Wir werden auch nicht besonders weit kommen, wenn wir darauf warten bis sich genügend vermeintlich oder tatsächlich radikale GewerkschafterInnen, politische FunktionärInnen, Uni-ProfessorInnen oder sonstige vermeintliche „Multiplikatoren“ weit genug nach links bewegt haben. Wenn wir kein klares Projekt haben, dass wir auf die Beine stellen wollen, steht und fällt alles mit den Launen und Entscheidungen von Einzelpersonen. Zudem besteht die Gefahr, dass die Leute in ihrer Logik hängen bleiben und als starke Einzelpersönlichkeiten, die dann auch durch ihr übermäßiges Gewicht in der Öffentlichkeit, stärker ihr eigenes Ding durchziehen, statt als Teil des gemeinsamen Projekts agieren. Wir brauchen in erster Linie überzeugte linke AktivistInnen

Aufbruch!

Wichtig wäre, dass es ein konkretes praktisches Projekt gibt, das Kämpfe mit einem politischem Organisierungszusammenhang verbindet. Ein solches Projekt müsste verschiedenen linken Kräfte, rund um ein paar zentrale Positionen, die Möglichkeit bieten solidarisch gemeinsam aktiv zu sein, aber auch genügend Freiraum für eigene Aktivitäten und Schwerpunkte lassen. In Spanien wird in diesem Zusammenhang öfter von „Einheit in Vielfalt“ gesprochen. Und wenn wir ein Projekt schaffen wollen, das tatsächlich eine relevante Größe und Wirkung entfalten kann, dann muss der Schwerpunkt auf praktischer Arbeit und nicht auf der Diskussion von Resolutionen liegen.

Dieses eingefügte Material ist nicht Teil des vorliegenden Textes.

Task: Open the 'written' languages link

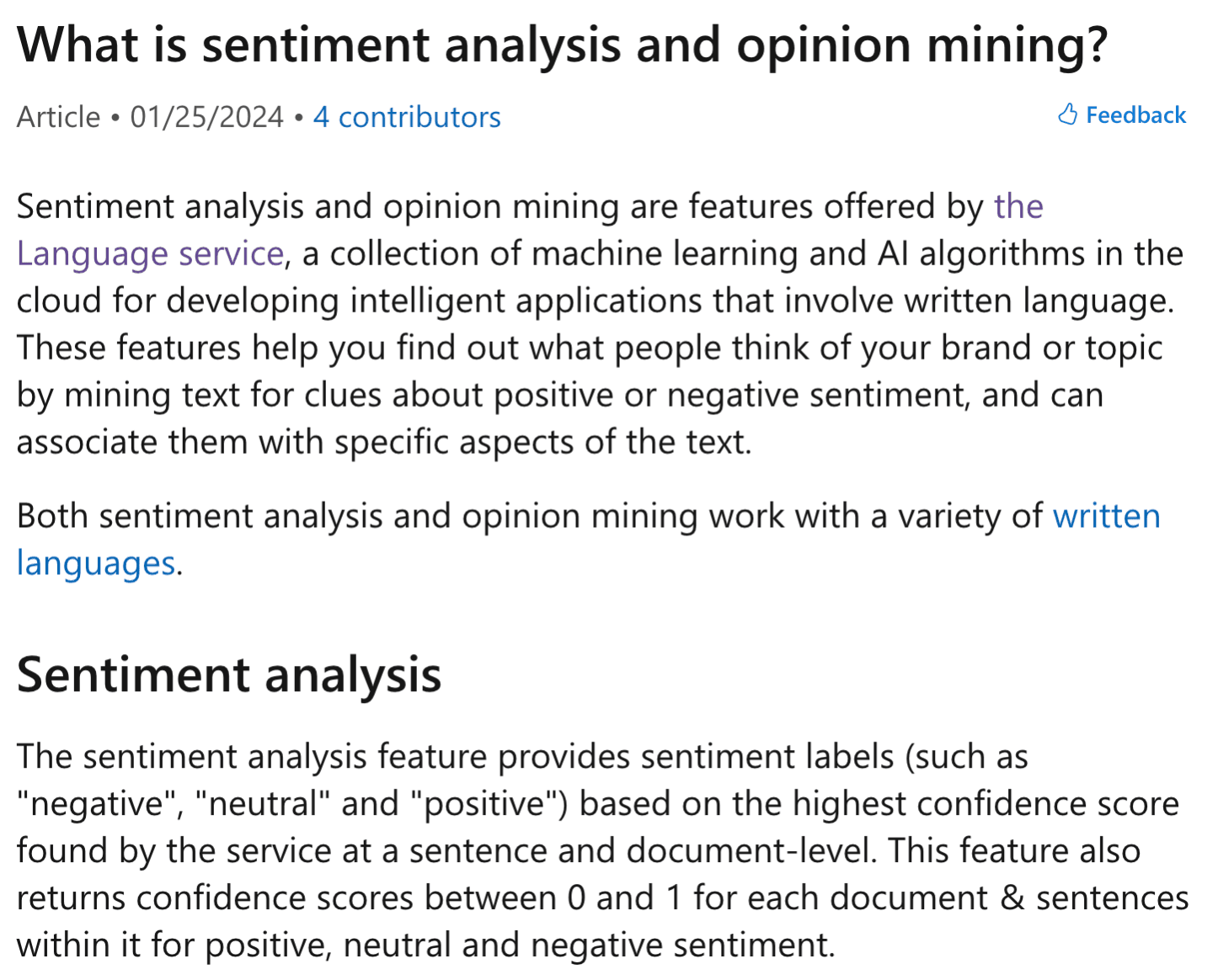Action: pyautogui.click(x=1106, y=516)
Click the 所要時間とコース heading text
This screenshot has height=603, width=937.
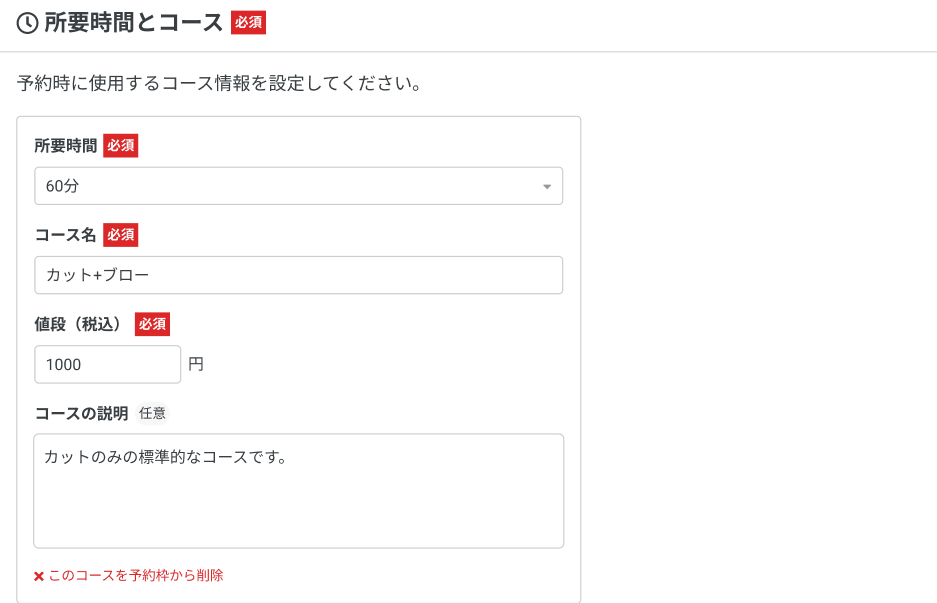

Wo wir nicht landen sollten, ist dort wo die NPA in Frankreich jetzt steht: ein erster Hype ist Jahre her, die Organisation schrumpft immer weiter und eine wirkliche Perspektive ist nicht in Sicht. In dieser Situation biedern sich die Einen linksreformistischen Wahlbündnissen rechts der NPA an und bleiben in der elektoralen Logik stecken. Die Anderen feiern ständig „Erfolge“, weil sie für ihre Resolutionen größere Zustimmung gewinnen konnten. Um eine tatsächlich Außenarbeit, die versucht eine Verankerung in Schulen, Unis, Betrieben und Stadtvierteln herzustellen, kümmern sich nur wenige. Aber gerade darum könnten wir uns kümmern – möglichst viele, möglichst gemeinsam und mit einem politischen Projekt verbunden!